La rete degli italiani ha reagito subito. Luca, 21 anni, dal 2022 in Australia con il working holiday visa, nel momento dell’attacco si trovava nelle vicinanze, a distanza di sicurezza: ha ricevuto i primi messaggi allarmati mentre l’area veniva isolata. In un gruppo WhatsApp circolavano raccomandazioni a non uscire di casa e a non dirigersi verso Bondi Beach: “Un mio amico era lì con altri ragazzi e uno di loro è stato colpito – scrive Luca -. Sta bene, ha un buco alla gamba. La cosa orribile è che hanno visto persone di fianco a loro che non ce l’hanno fatta”.

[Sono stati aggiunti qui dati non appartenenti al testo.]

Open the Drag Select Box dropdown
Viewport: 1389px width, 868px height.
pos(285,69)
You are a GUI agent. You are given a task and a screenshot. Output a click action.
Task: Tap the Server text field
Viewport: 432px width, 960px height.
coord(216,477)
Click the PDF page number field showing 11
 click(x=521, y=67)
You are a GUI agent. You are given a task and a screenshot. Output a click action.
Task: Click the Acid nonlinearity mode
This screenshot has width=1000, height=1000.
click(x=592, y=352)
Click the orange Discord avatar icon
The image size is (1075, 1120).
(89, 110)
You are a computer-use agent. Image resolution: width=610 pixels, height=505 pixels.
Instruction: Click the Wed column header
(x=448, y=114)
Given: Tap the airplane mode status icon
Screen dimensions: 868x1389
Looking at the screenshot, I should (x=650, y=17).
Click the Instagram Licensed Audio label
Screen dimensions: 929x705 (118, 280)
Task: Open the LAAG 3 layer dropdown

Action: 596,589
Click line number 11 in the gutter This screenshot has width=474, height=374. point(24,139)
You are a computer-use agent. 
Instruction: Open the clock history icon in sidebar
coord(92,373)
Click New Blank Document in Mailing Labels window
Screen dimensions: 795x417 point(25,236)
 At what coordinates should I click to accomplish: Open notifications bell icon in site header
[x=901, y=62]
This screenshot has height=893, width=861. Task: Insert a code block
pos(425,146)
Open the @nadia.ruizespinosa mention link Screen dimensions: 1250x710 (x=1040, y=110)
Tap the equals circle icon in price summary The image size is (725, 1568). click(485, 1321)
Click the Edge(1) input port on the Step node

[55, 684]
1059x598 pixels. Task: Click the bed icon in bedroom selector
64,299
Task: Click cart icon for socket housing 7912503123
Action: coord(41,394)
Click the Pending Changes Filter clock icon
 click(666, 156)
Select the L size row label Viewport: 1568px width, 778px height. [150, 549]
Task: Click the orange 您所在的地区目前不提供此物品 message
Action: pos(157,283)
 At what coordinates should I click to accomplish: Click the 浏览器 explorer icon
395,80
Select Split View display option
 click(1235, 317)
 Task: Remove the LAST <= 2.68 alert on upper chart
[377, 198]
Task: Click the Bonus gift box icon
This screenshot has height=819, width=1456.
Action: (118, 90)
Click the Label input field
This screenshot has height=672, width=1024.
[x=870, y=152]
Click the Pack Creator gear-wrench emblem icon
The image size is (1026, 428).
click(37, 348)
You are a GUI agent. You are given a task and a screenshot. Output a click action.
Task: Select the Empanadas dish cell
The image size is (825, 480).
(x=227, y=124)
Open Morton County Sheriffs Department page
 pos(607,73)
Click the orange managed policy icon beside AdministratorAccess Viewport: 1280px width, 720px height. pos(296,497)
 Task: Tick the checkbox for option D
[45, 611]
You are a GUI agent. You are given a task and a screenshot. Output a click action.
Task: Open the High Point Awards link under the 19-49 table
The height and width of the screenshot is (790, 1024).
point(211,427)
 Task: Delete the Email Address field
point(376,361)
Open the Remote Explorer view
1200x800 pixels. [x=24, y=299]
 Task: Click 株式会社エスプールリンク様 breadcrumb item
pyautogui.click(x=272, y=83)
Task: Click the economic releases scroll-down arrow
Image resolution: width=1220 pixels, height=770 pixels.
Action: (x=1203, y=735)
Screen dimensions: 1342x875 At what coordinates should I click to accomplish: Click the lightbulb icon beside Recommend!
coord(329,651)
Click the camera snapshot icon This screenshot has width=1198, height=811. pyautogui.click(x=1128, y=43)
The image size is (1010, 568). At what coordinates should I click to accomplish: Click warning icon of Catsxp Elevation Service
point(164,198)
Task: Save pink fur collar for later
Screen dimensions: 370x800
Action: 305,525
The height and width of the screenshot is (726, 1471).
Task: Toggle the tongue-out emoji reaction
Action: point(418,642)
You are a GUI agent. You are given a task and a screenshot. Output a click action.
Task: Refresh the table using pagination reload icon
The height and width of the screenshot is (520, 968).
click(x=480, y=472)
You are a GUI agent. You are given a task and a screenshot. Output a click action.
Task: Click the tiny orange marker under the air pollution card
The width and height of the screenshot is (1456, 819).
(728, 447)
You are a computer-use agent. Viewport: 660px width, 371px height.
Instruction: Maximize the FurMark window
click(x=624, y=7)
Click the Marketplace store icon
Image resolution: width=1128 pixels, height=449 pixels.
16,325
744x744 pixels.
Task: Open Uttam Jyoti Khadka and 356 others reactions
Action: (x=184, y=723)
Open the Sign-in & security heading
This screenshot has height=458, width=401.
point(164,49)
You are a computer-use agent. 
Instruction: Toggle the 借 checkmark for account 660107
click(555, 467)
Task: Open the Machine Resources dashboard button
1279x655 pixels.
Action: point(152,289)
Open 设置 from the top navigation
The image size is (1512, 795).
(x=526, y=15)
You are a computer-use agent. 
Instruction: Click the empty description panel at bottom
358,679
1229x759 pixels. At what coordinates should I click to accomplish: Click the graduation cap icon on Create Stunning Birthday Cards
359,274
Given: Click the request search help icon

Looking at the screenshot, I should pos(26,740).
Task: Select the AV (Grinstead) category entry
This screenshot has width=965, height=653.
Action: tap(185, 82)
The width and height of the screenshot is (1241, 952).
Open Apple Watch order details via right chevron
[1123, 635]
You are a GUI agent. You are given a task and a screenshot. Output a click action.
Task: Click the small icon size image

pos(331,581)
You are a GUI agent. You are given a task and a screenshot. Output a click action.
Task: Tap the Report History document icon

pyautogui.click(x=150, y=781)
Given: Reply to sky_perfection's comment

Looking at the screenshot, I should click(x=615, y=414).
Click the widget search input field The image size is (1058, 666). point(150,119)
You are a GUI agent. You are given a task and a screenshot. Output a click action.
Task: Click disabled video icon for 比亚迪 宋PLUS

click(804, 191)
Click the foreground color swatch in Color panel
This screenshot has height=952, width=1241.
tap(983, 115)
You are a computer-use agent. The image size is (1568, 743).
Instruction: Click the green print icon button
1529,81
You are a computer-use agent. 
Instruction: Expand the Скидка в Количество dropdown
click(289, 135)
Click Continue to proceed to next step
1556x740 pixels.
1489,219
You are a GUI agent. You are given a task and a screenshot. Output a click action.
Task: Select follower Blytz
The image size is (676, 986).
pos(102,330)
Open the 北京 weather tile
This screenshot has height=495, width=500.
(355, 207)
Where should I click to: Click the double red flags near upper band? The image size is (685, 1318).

Altri raccontavano l’attesa dietro le saracinesche abbassate: “Io sto a North Bondi, ancora chiusi in un ristorante. Continuano a passare ambulanze, police e black quad”. Le strade bloccate, i locali trasformati in ripari temporanei. Nei gruppi degli italiani il messaggio è diventato uno solo: evitare il centro, restare dove si è.